TASK PROMPT:
Exact reproduction required: the lines below from the line with "Topics (335, 2333)" to the line with "Ontology (257, 2289)", both ends included, and no others.

RECORDS SHOWN:
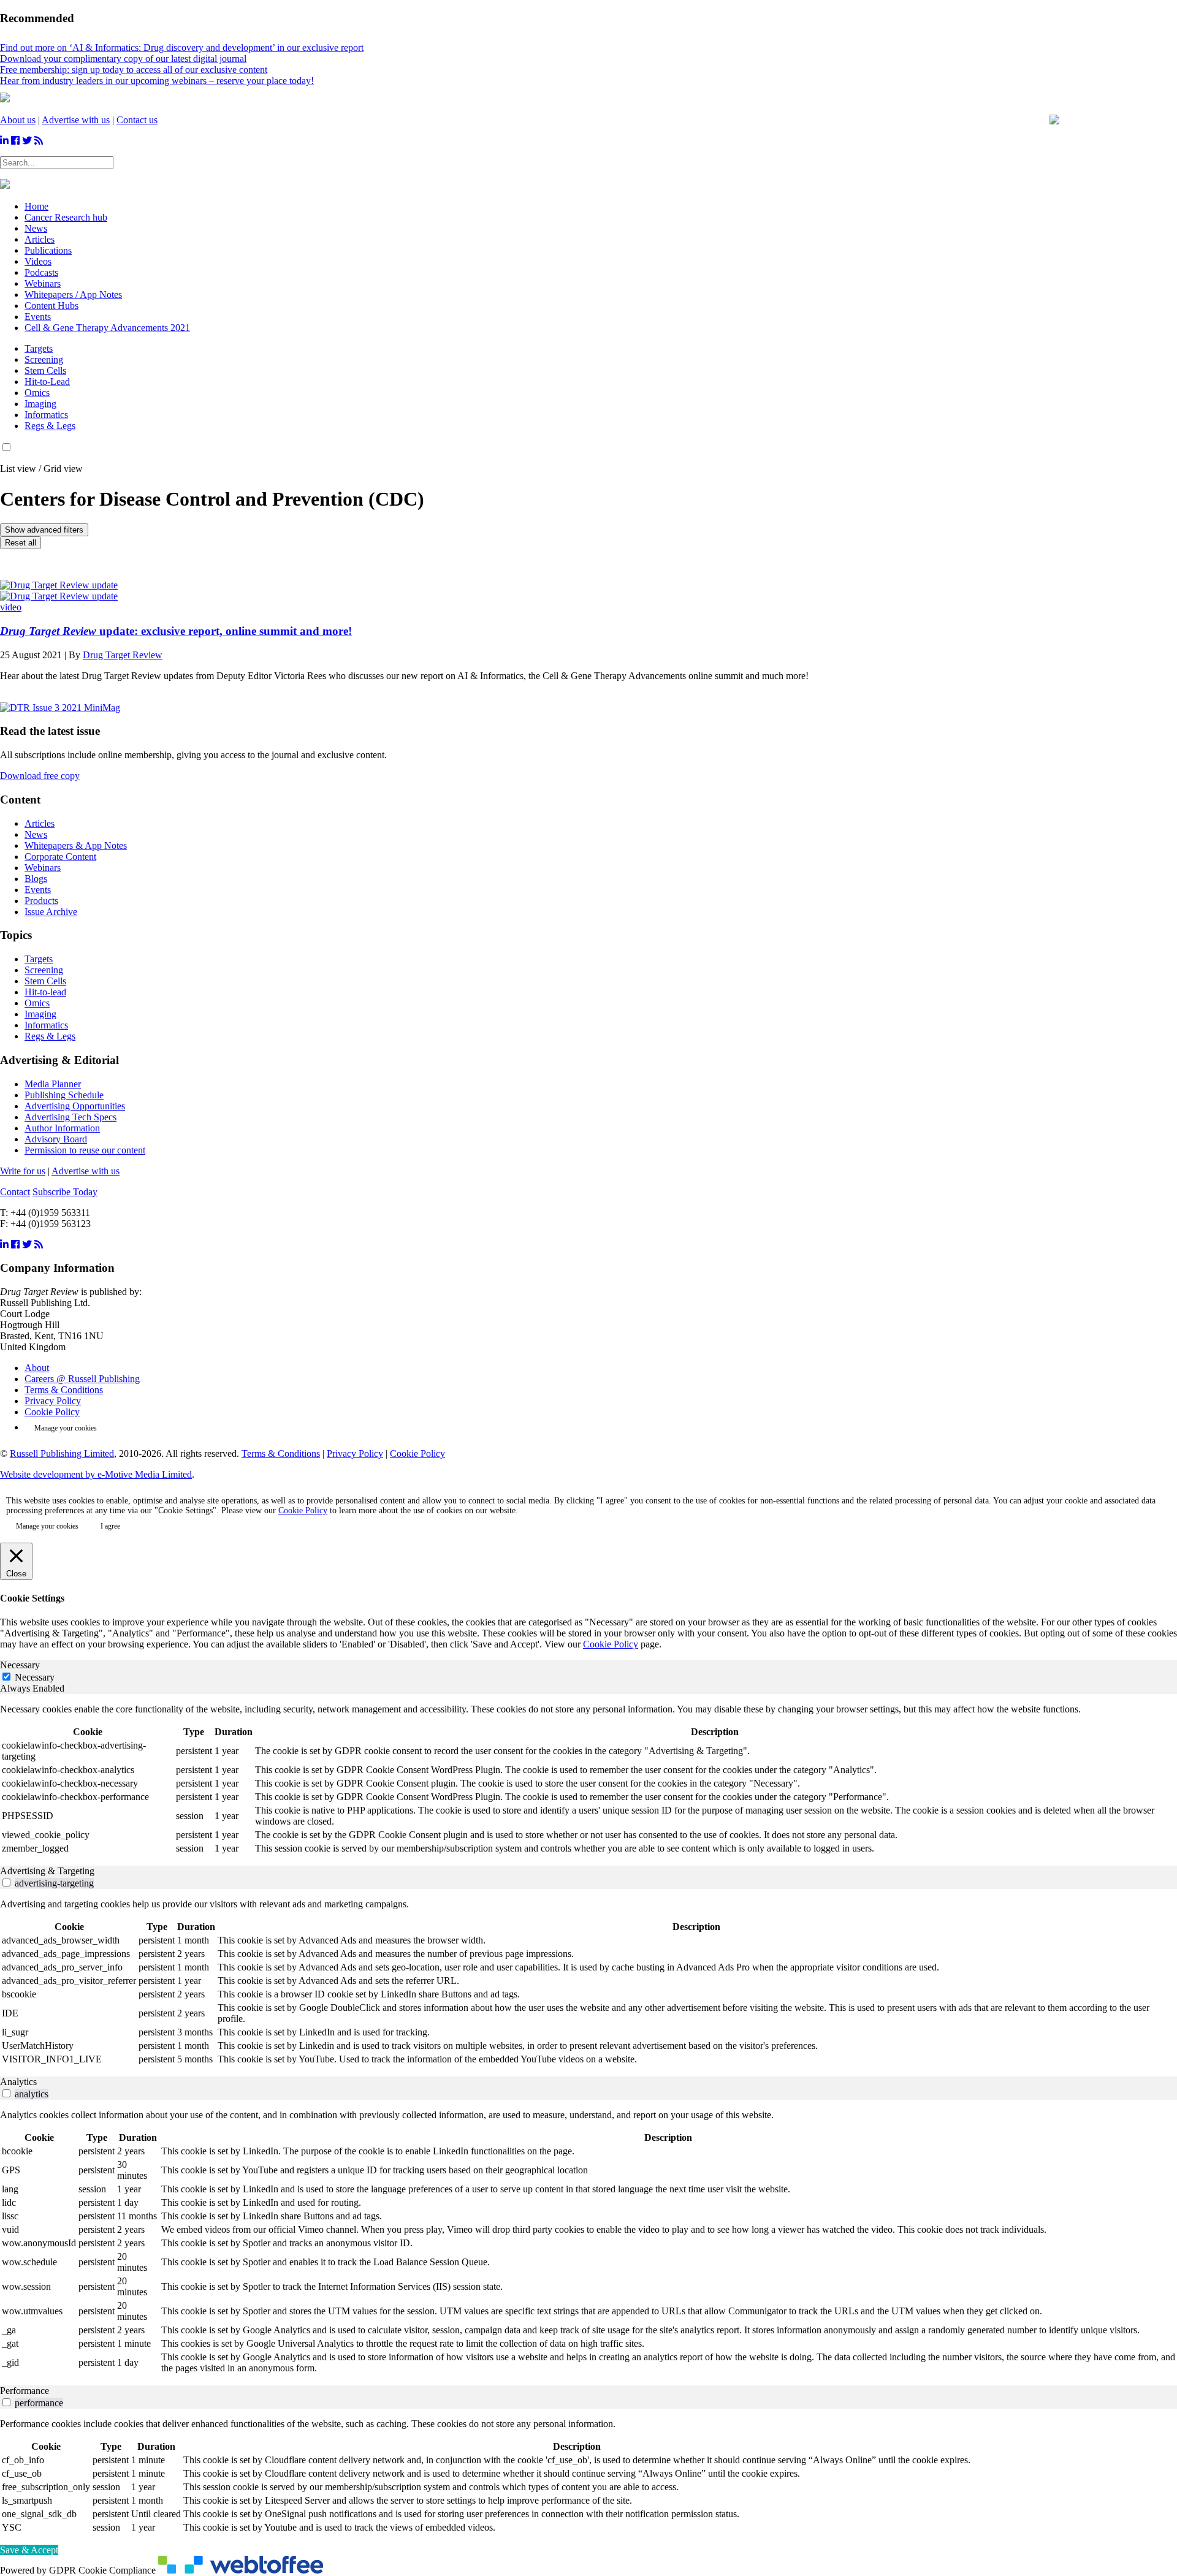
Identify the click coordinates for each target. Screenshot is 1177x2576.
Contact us (137, 120)
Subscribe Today (64, 1192)
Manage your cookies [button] (65, 1428)
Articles (40, 823)
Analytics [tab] (18, 2081)
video (10, 607)
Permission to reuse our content (85, 1150)
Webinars (43, 867)
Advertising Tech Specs (70, 1117)
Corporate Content (60, 856)
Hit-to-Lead (47, 381)
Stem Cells (45, 370)
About (37, 1367)
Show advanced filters (44, 529)
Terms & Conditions (64, 1390)
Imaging (40, 403)
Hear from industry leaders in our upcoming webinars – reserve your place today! (157, 80)
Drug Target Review (122, 655)
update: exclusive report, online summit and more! (176, 631)
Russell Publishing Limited (62, 1453)
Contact (15, 1192)
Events (38, 889)
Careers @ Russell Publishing (82, 1378)
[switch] (6, 1882)
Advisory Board (56, 1139)
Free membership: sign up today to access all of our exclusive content (133, 69)
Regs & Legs (50, 425)
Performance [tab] (24, 2390)
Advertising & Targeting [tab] (47, 1871)
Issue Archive (51, 911)
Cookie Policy (52, 1412)
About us (18, 120)
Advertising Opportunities (75, 1106)
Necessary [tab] (20, 1665)
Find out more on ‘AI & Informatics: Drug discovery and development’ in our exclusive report (182, 47)
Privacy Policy (53, 1401)
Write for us (22, 1171)
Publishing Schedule (64, 1095)
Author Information (62, 1128)
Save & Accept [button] (29, 2550)
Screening (44, 359)
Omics (37, 392)
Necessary (35, 1677)
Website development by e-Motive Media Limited (96, 1474)
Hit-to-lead (45, 992)
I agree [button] (110, 1526)
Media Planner (53, 1084)
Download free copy (40, 775)
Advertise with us (76, 120)
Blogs (36, 878)
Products (41, 900)
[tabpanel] (588, 1780)
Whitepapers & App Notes (76, 845)
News (36, 834)
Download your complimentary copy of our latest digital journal (123, 58)
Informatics (46, 414)
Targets (39, 348)
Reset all (20, 542)
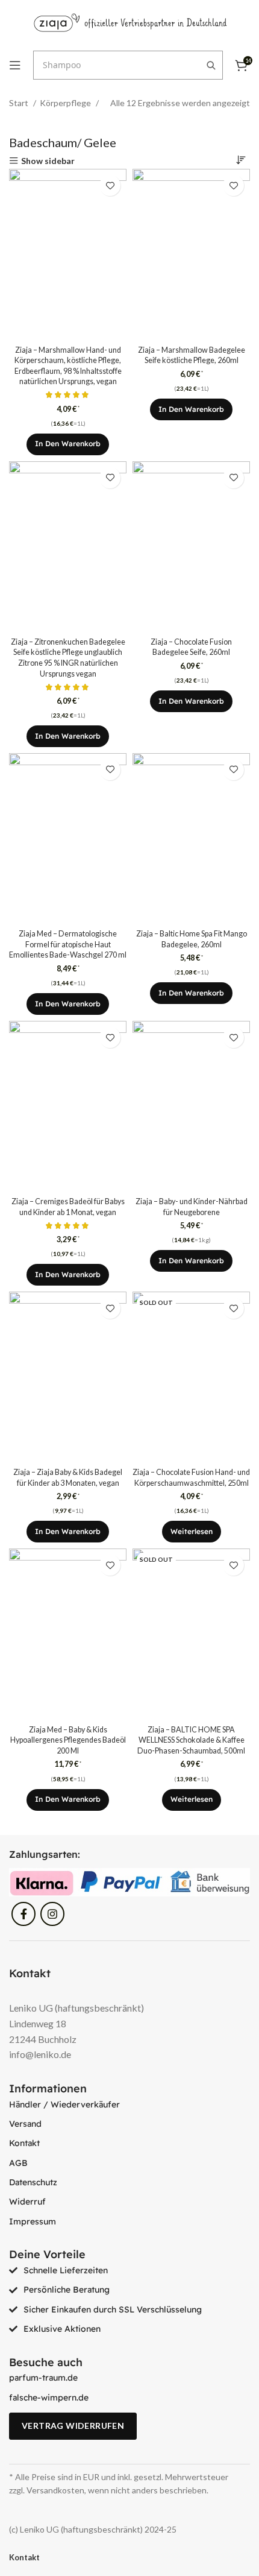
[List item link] (129, 2104)
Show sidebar (48, 160)
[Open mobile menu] (15, 65)
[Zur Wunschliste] (109, 185)
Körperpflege (66, 103)
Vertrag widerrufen (73, 2425)
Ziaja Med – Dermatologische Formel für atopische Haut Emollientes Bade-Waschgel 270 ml (67, 944)
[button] (68, 444)
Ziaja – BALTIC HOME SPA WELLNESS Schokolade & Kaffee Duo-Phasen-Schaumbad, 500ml (191, 1740)
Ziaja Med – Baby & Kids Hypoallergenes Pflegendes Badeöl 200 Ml (68, 1740)
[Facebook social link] (23, 1914)
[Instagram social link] (52, 1914)
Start (19, 103)
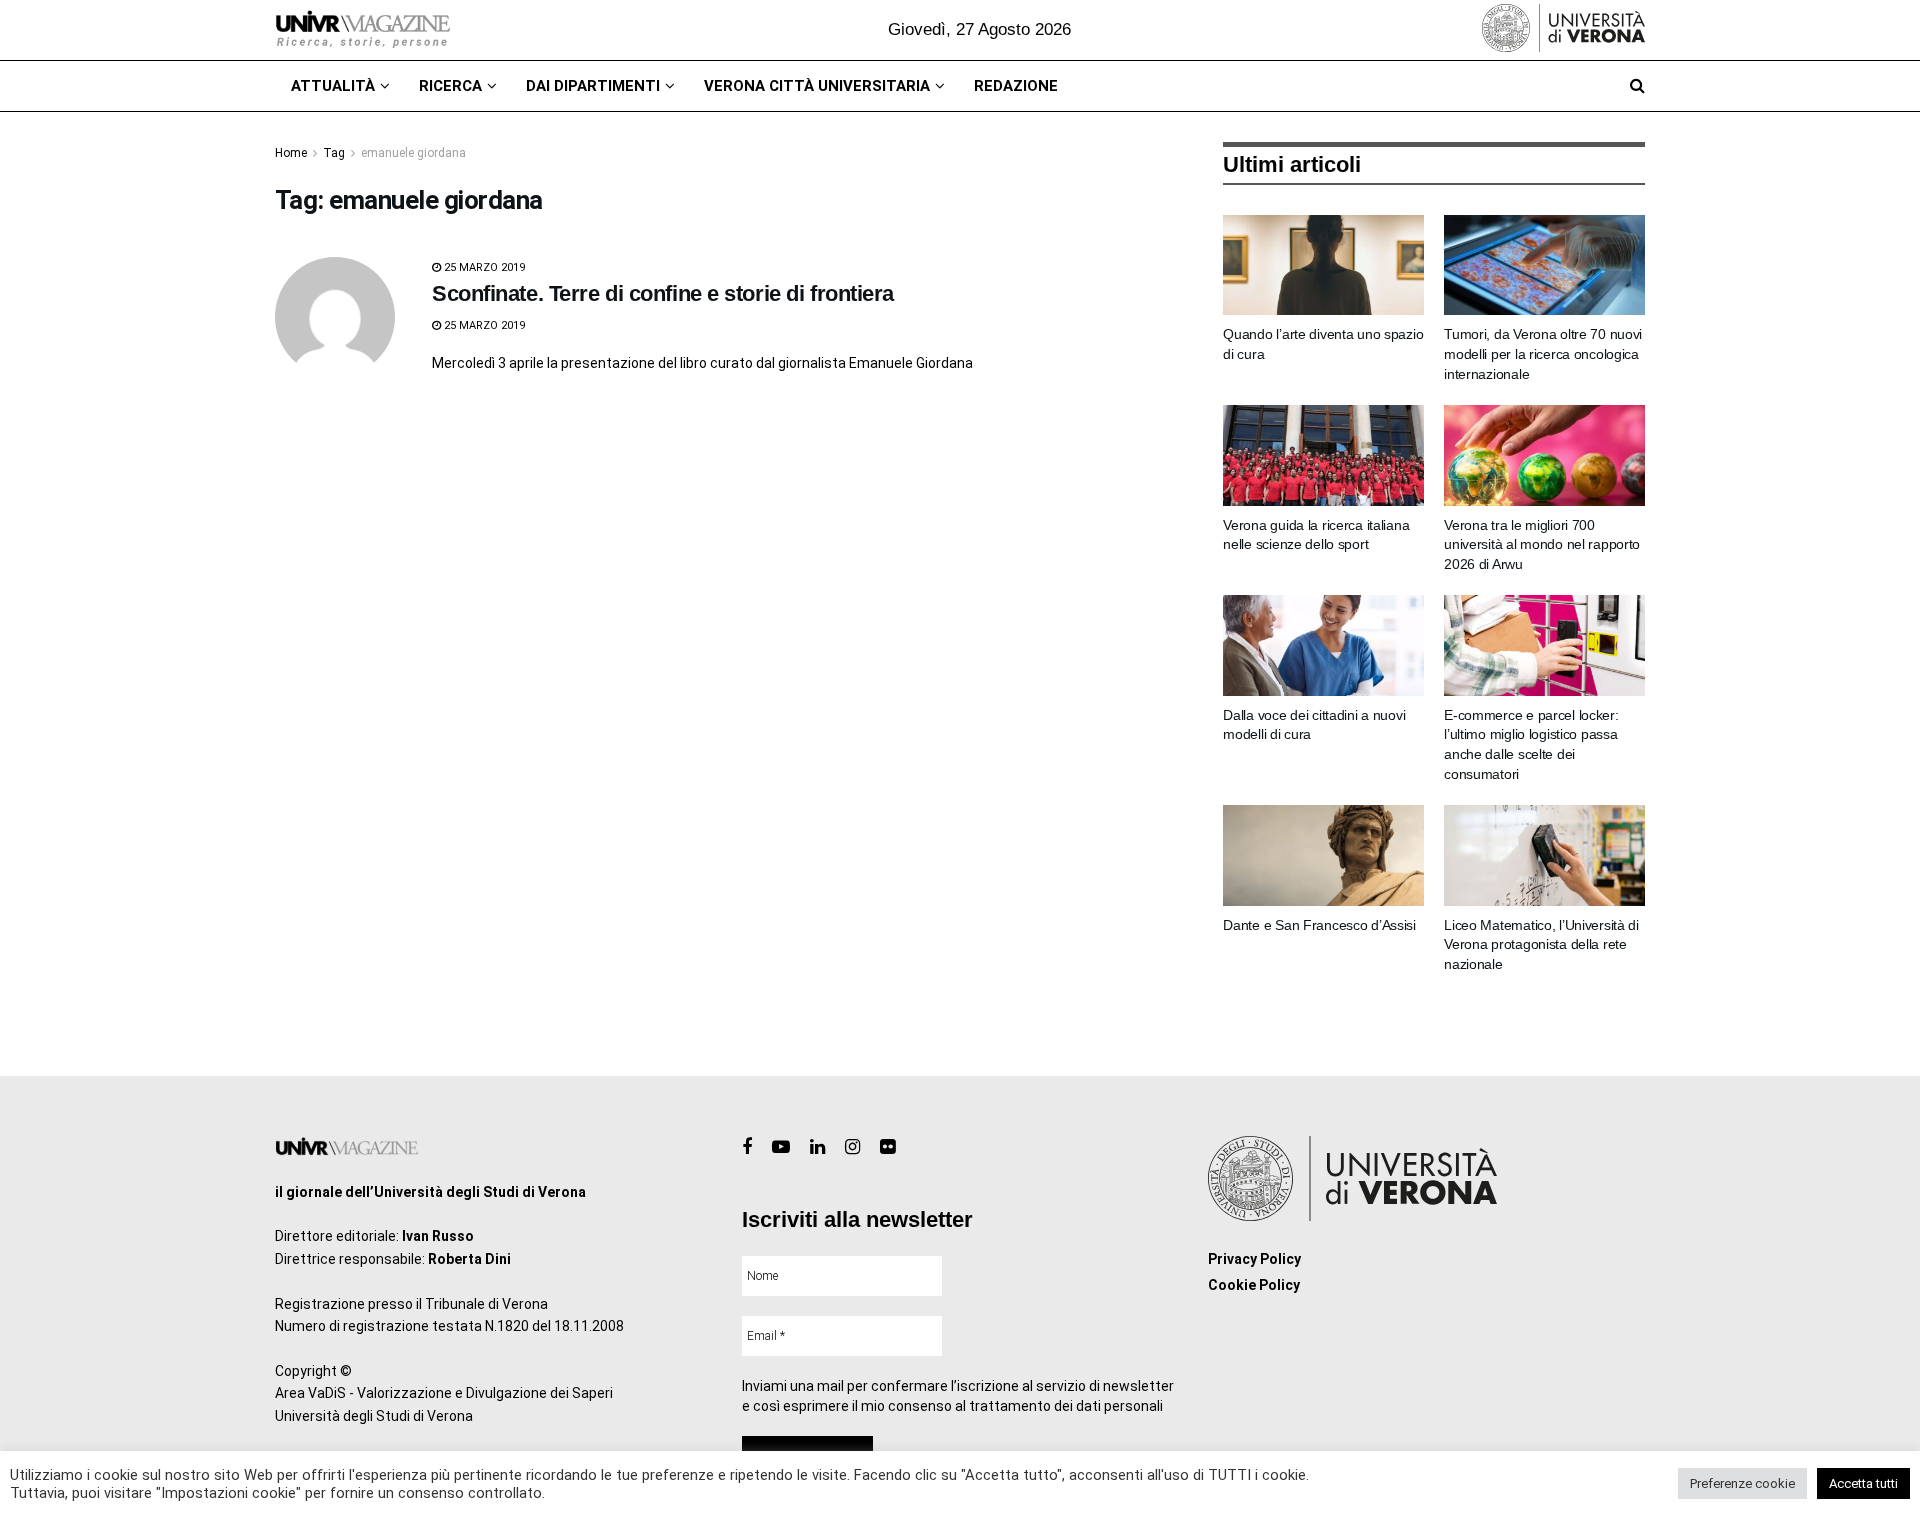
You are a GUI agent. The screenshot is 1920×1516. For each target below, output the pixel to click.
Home (291, 153)
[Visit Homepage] (362, 30)
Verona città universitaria (817, 86)
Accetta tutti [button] (1863, 1483)
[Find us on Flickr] (887, 1147)
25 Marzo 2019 (483, 267)
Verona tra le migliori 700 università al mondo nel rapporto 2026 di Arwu (1542, 544)
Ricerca (450, 86)
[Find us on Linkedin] (817, 1147)
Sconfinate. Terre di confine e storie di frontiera (663, 293)
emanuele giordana (413, 153)
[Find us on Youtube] (781, 1147)
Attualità (333, 86)
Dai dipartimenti (593, 86)
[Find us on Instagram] (852, 1147)
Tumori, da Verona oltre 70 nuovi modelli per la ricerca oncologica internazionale (1543, 353)
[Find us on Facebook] (747, 1147)
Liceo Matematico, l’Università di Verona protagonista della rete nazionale (1541, 944)
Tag (334, 153)
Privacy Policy (1254, 1259)
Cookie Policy (1254, 1285)
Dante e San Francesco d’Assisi (1319, 925)
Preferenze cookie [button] (1742, 1483)
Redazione (1016, 86)
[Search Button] (1637, 86)
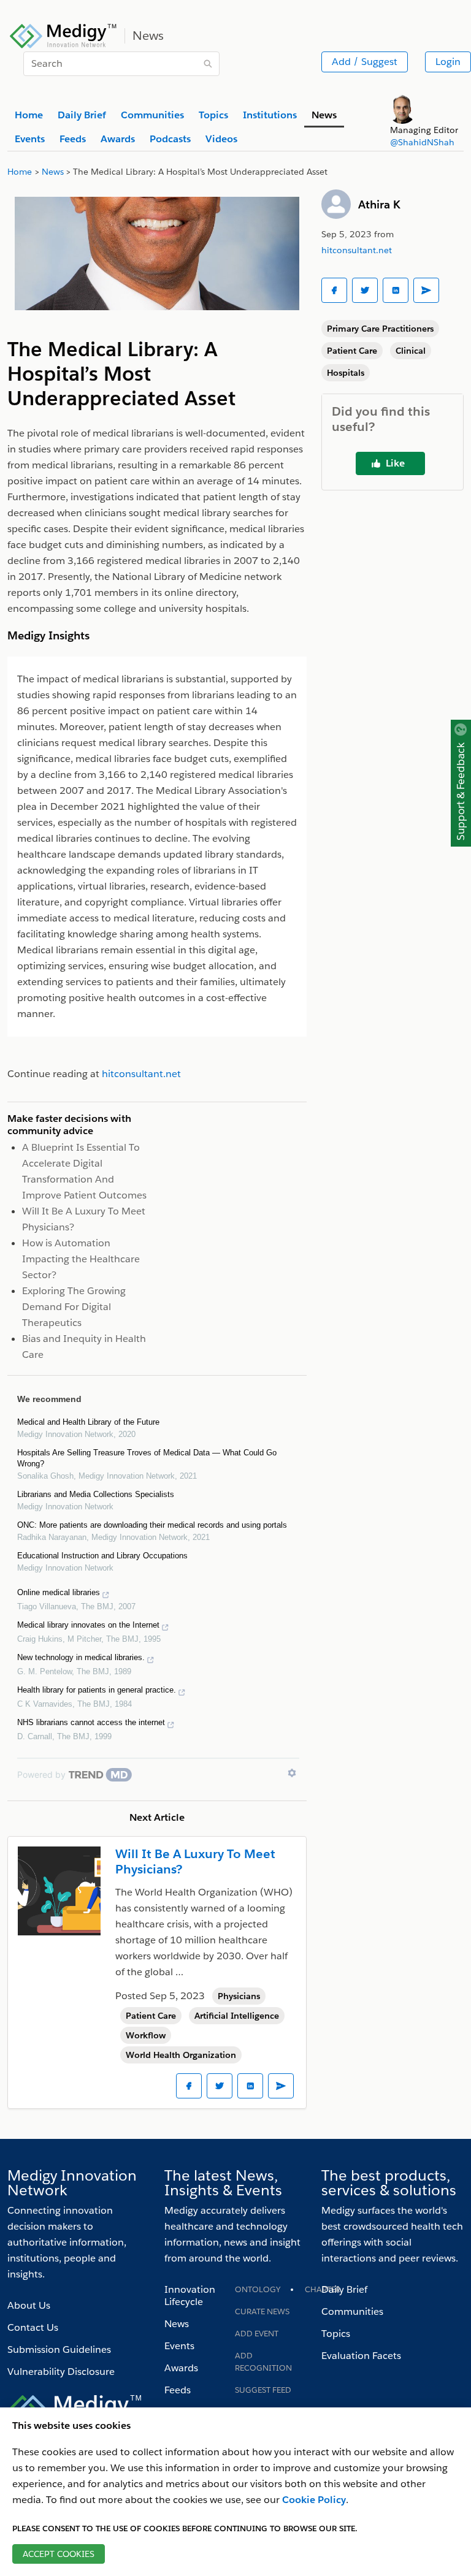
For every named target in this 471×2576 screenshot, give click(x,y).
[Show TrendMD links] (292, 1773)
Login (448, 61)
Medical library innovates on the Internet (88, 1624)
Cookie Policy (314, 2499)
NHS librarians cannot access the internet (91, 1722)
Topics (335, 2333)
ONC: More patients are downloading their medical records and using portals (152, 1525)
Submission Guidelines (59, 2349)
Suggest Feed (263, 2390)
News (176, 2323)
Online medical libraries (58, 1592)
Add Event (256, 2333)
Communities (352, 2311)
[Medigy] (63, 34)
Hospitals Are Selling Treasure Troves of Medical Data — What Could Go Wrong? (147, 1458)
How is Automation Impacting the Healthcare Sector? (81, 1259)
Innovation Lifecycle (189, 2295)
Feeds (177, 2390)
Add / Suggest (364, 61)
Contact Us (32, 2327)
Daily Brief (344, 2289)
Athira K (379, 204)
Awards (181, 2367)
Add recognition (263, 2361)
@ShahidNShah (422, 142)
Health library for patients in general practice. (96, 1689)
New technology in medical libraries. (81, 1657)
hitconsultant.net (356, 250)
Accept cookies (58, 2553)
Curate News (262, 2311)
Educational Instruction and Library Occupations (102, 1555)
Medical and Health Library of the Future (88, 1422)
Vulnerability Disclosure (61, 2371)
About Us (28, 2305)
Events (179, 2345)
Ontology (257, 2289)
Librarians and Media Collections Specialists (95, 1494)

ANSWER SECTION:
Topics (335, 2333)
ONC: More patients are downloading their medical records and using portals (152, 1525)
Submission Guidelines (59, 2349)
Suggest Feed (263, 2390)
News (176, 2323)
Online medical libraries (58, 1592)
Add Event (256, 2333)
Communities (352, 2311)
[Medigy] (63, 34)
Hospitals Are Selling Treasure Troves of Medical Data — What Could Go Wrong? (147, 1458)
How is Automation Impacting the Healthcare Sector? (81, 1259)
Innovation Lifecycle (189, 2295)
Feeds (177, 2390)
Add / Suggest (364, 61)
Contact Us (32, 2327)
Daily Brief (344, 2289)
Athira K (379, 204)
Awards (181, 2367)
Add recognition (263, 2361)
@ShahidNShah (422, 142)
Health library for patients in general practice. (96, 1689)
New technology in medical libraries. (81, 1657)
hitconsultant.net (356, 250)
Accept cookies (58, 2553)
Curate News (262, 2311)
Educational Instruction and Library Occupations (102, 1555)
Medical and Health Library of the Future (88, 1422)
Vulnerability Disclosure (61, 2371)
About Us (28, 2305)
Events (179, 2345)
Ontology (257, 2289)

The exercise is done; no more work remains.